*What is required:*
Beginning at the line that contains "Open the three-dot more options menu" and ending with the last of the items below, rewrite those lines with "screenshot" changed to "screen capture" and everything else left unchanged. Omit the pictures from your answer.

*Excerpted data:*

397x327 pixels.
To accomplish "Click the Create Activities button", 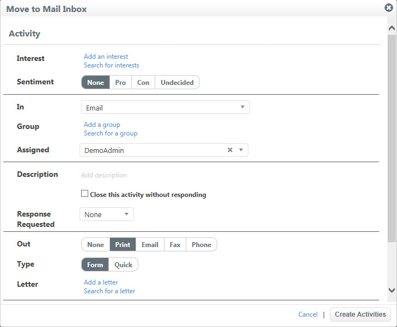I will point(361,314).
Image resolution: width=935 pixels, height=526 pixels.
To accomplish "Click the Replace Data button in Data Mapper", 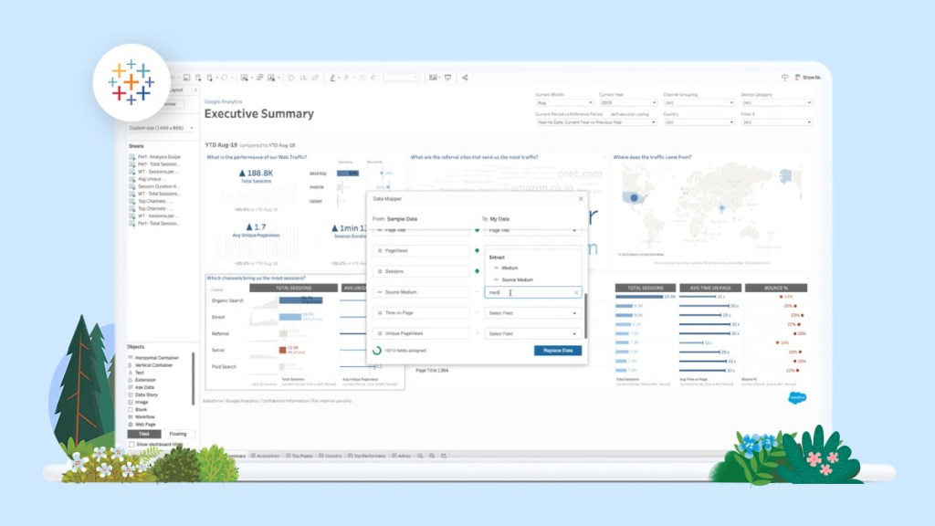I will click(x=558, y=349).
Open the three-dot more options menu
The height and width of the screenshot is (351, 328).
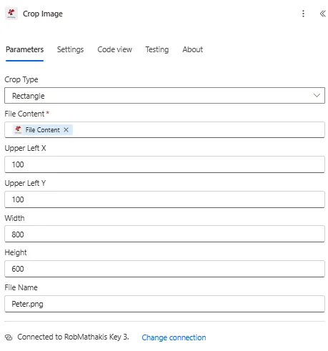[303, 14]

*Written answer:*
Open the three-dot more options menu
The height and width of the screen capture is (351, 328).
[303, 14]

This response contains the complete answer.